Assignment - Output only the stretch of the listing that starts at the line containing "Screen dimensions: 1280x720" and ends at the line containing "Create a bulleted", reproduced exactly with both ends.

Extracted information -
======
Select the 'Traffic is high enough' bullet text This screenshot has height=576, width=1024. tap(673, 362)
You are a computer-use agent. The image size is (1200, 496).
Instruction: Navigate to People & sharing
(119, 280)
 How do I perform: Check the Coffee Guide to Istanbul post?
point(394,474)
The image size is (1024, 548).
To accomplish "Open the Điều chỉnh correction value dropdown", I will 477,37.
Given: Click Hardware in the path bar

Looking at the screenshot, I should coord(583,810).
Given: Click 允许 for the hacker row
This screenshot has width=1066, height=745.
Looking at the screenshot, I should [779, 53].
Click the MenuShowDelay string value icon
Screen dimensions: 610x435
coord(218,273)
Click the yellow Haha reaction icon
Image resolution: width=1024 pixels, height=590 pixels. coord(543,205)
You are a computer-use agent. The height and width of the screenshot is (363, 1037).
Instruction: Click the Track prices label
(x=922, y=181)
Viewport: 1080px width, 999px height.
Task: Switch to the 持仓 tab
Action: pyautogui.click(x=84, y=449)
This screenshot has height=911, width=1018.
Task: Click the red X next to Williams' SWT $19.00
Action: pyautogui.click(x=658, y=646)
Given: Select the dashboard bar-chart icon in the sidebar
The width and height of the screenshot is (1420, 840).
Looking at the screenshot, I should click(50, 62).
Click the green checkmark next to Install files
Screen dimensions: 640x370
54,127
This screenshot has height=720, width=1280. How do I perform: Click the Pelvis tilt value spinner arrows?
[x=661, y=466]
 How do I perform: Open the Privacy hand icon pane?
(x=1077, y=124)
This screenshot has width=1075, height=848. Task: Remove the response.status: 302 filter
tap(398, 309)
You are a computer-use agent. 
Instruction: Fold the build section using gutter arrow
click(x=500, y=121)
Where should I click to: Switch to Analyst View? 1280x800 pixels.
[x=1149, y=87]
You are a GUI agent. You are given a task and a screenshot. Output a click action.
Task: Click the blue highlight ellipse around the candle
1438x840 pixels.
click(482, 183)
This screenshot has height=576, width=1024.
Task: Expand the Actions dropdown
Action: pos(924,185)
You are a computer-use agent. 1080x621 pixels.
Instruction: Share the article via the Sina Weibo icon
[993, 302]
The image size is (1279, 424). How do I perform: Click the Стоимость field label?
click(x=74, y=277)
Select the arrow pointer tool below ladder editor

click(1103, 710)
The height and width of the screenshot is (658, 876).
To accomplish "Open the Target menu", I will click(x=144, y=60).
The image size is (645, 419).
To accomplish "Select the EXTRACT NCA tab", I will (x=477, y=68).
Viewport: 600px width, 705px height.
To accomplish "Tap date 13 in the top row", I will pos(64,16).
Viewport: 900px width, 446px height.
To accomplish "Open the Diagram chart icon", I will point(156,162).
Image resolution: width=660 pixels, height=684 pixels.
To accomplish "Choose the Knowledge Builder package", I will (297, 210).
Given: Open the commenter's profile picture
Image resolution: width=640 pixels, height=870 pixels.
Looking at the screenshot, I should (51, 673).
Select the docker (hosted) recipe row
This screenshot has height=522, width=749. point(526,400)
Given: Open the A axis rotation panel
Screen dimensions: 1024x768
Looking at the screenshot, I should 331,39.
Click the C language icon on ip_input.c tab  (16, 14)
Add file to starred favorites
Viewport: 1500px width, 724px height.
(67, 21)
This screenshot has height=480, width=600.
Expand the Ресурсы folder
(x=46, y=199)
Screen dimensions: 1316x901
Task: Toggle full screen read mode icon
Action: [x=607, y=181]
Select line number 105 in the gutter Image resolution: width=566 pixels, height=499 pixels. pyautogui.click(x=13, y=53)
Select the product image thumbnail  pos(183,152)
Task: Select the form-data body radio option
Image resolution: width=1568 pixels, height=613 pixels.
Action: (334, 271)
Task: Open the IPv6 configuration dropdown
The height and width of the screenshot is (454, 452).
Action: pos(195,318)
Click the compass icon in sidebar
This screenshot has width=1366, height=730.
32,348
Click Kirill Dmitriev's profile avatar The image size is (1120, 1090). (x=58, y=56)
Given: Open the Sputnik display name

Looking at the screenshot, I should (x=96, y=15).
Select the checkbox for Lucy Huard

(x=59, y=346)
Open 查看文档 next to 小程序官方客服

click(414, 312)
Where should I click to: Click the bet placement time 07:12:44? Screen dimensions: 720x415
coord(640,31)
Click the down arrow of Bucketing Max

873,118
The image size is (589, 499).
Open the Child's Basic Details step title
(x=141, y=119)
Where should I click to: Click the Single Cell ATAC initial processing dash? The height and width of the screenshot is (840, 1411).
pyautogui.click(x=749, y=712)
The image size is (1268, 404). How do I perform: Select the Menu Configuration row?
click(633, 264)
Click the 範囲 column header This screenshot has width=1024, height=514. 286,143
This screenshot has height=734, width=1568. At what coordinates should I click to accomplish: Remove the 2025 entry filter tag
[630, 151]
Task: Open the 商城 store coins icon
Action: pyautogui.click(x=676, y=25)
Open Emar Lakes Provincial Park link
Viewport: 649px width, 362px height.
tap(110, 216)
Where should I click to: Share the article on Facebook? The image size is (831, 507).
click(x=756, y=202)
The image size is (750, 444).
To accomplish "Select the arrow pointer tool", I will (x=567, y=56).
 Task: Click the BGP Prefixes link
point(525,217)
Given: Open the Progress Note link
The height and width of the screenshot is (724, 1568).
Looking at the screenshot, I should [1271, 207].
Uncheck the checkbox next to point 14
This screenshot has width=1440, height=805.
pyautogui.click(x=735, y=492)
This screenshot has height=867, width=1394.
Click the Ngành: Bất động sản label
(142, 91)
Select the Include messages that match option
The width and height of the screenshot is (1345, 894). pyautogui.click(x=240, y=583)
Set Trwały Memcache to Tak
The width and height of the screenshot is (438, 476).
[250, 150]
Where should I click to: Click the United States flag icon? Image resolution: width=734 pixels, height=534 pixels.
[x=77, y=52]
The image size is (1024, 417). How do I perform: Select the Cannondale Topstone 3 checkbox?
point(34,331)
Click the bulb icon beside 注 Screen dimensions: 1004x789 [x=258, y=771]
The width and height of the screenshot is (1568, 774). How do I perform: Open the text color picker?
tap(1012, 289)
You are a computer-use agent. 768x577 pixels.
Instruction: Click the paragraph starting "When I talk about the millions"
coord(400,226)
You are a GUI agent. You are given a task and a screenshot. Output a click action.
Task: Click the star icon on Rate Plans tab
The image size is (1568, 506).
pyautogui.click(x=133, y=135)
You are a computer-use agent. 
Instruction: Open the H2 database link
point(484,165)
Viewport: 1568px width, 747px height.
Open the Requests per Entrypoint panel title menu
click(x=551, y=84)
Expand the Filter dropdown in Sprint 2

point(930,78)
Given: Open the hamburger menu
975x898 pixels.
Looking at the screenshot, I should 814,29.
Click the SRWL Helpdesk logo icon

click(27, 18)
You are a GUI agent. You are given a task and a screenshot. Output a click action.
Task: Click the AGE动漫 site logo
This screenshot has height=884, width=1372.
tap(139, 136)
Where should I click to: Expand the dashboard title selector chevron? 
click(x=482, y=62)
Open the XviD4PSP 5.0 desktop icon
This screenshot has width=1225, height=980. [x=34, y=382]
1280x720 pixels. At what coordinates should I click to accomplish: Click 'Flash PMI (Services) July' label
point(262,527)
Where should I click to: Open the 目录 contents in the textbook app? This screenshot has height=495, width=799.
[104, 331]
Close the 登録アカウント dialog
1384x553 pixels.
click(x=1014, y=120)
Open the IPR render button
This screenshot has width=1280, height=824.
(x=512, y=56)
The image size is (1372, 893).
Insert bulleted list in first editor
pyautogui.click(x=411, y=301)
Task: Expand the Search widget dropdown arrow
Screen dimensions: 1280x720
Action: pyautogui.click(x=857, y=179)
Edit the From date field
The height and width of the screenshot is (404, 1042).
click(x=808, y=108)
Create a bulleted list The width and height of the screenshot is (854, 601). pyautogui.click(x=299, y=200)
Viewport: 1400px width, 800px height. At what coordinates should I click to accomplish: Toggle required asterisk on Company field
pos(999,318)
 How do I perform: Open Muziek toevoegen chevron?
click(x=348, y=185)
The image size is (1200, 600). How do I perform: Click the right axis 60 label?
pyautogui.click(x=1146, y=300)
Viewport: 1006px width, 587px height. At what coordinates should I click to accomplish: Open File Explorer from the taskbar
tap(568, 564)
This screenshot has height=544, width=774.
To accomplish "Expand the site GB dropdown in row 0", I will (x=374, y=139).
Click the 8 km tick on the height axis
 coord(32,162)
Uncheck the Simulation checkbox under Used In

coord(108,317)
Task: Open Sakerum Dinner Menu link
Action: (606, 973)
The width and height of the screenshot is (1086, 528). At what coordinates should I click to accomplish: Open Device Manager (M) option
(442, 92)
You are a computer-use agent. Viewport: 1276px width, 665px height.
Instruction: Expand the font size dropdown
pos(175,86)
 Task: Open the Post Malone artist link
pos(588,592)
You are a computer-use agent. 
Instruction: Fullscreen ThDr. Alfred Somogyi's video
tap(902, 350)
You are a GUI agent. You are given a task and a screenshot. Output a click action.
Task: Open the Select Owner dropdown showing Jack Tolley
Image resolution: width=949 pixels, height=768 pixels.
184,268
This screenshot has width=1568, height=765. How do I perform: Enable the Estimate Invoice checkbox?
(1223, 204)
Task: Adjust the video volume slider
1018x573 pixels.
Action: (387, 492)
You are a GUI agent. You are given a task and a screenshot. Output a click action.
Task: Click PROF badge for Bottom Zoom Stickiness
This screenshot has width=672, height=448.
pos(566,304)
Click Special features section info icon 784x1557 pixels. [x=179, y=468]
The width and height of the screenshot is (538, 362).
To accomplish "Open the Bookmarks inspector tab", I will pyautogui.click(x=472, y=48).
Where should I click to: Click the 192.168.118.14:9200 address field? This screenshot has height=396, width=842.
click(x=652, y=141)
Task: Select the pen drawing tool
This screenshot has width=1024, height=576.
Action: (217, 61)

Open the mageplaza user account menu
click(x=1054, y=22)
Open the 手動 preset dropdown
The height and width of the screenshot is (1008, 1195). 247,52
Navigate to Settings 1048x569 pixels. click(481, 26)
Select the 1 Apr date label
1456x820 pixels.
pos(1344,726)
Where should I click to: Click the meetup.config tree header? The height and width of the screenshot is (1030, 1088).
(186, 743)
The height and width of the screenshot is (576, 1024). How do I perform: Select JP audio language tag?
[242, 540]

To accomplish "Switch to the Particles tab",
======
Reply -
Screen dimensions: 1280x720
Action: pyautogui.click(x=857, y=179)
Edit the From date field
The height and width of the screenshot is (404, 1042).
click(x=808, y=108)
Create a bulleted list The width and height of the screenshot is (854, 601). pyautogui.click(x=299, y=200)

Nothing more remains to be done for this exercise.